◆ **Task description**:
Read the data, and whenever a line holds the word "help", report that line.

◆ **Source material**:
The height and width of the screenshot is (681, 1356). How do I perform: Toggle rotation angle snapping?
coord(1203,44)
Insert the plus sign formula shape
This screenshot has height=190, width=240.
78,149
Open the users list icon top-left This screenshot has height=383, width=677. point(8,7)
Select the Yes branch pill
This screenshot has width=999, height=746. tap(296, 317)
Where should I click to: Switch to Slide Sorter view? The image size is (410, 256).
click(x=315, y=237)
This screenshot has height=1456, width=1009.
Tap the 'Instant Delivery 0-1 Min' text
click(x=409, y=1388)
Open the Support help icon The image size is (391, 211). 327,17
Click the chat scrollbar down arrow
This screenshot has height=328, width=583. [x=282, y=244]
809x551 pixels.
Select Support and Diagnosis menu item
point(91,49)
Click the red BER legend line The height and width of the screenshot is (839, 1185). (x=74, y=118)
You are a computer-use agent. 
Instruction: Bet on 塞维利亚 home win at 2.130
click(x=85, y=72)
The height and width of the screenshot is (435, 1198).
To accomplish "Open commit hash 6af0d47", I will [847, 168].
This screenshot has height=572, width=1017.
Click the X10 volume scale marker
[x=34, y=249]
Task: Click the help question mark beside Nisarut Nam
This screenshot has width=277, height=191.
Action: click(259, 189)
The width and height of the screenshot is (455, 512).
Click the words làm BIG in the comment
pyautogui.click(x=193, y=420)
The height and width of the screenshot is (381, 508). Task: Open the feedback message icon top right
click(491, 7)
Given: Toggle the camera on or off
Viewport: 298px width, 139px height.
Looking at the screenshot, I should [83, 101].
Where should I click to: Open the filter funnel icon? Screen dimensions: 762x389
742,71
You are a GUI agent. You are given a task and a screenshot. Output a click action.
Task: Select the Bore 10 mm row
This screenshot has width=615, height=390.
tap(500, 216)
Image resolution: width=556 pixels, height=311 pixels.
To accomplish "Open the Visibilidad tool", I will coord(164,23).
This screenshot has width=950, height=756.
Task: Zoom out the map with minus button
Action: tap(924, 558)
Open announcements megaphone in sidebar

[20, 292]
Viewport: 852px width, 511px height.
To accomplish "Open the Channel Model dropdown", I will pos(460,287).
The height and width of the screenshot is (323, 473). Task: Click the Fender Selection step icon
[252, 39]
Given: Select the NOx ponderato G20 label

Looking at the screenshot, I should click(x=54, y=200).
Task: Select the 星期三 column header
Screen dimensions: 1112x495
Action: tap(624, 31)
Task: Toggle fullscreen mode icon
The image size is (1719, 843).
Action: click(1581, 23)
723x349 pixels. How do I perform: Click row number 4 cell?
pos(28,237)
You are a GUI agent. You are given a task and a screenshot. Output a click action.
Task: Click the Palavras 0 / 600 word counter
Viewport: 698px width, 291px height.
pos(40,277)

◆ **Reply**:
Open the Support help icon The image size is (391, 211). 327,17
Task: Click the help question mark beside Nisarut Nam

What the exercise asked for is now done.